Quartet No. 2 (1941-42) is notable for its abundant lyricism and athletic rhythms, the latter a characteristic of all of Tippett's mature music. It is in four movements, this time with the fourth movement as the weightiest. The first movement is contrapuntal, with dancing rhythms and clever thematic alterations -- for instance, the second theme is an elaboration of the accompaniment for the first theme. The second movement is a slow fugue on a highly chromatic theme. There is a feeling of exhaustion and pain, perhaps related to Tippett's reaction to World War II's atrocities (and to his own brief imprisonment arising from his conscientious objector status). The Scherzo, marked presto, is buoyant, bouncy and yet nervous as well. The finale incorporates themes from the preceding three movements. Tippett says he modeled its drama on the finale of Beethoven's Op. 131 quartet. The quartet ends with a serenely beautiful coda.
Quartet No. 4 (1977-78) is late Tippett. It is in one movement that has four distinct sections.
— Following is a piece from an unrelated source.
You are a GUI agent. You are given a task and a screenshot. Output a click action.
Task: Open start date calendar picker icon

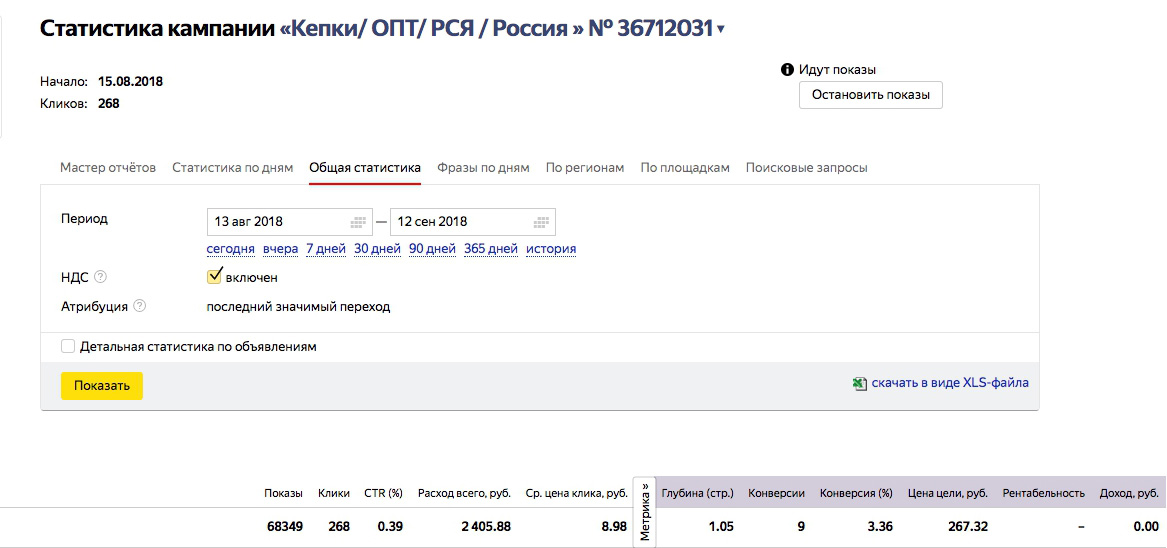pos(359,222)
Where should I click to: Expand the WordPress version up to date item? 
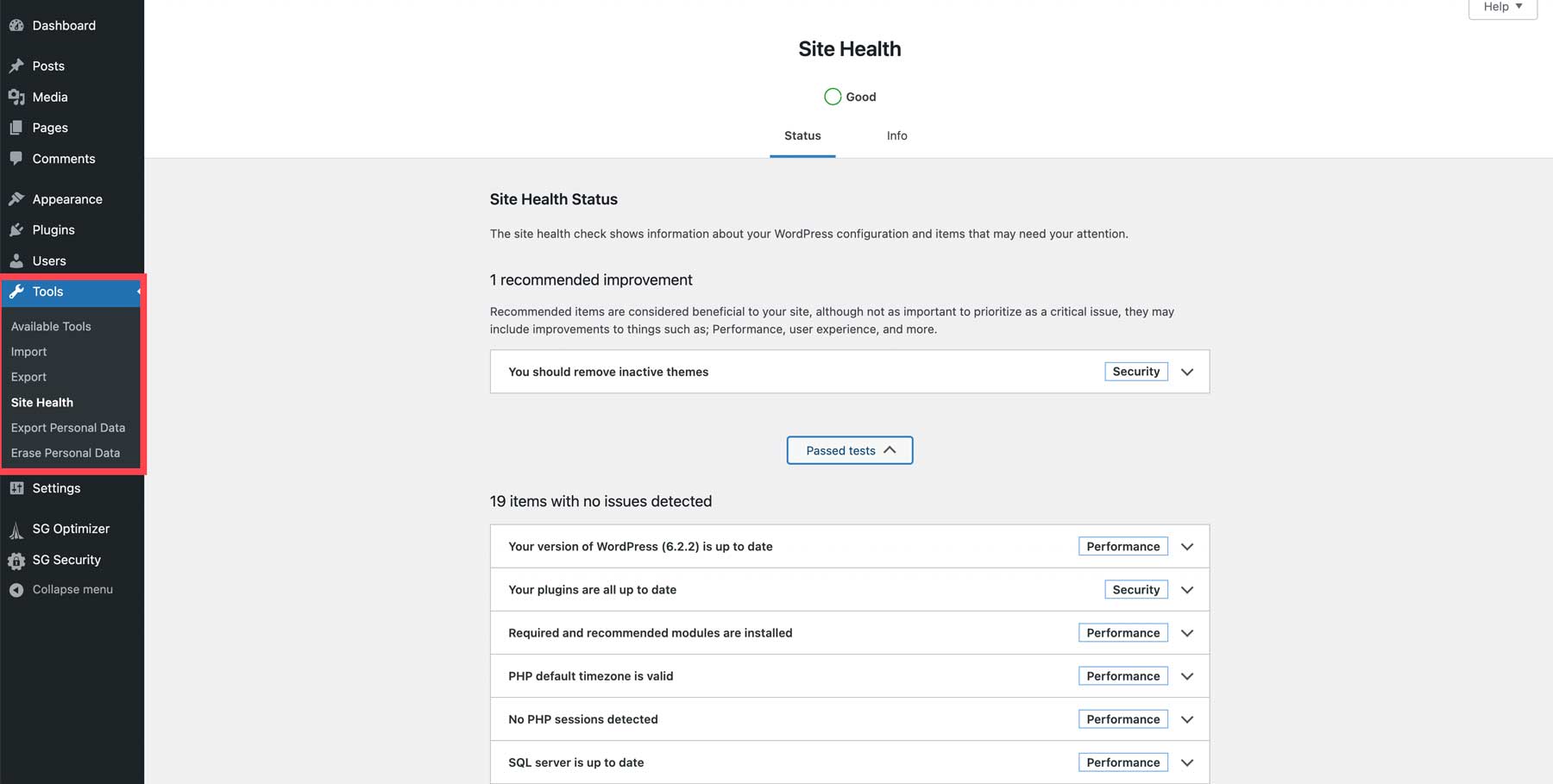[1187, 547]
It begins with coruscating sul ponticello effects suggesting phosphorescence in a murky wood and a kind of awakening of nature. It moves on to pizzicato and glissando effects, all highly dissonant, that move the argument forward, suggesting growth and efflorescence. The second section continues the hectic pace of the first with marcato and swirling figures. The third section, the quartet's slow movement, is, Tippett indicates, the emotional heart of the quartet. It repeats, in expanded form, the awakening mood of the opening, lyrical and pensive. The finale is vigorous, asymmetric and reminiscent in its gestures of Beethoven's Grosse Fuge. The Fourth Quartet is not easy to assimilate, but with repeated listening both its beauties and its intricate form open up for the listener.
I became familiar with these works through the 1970s recordings of the Lindsays Tippett: The 5 String Quartets; these recordings are now showing their age but are nonetheless full of spirit, expert musicianship and, of course, have the imprimatur of the composer. Nonetheless, I find these present recordings to be their equal, and in better sound. I'd not heard the Tippett Quartet before, but they clearly are a group to pay attention to. I am certainly eager to hear their take on the Third and Fifth Quartets when they are released.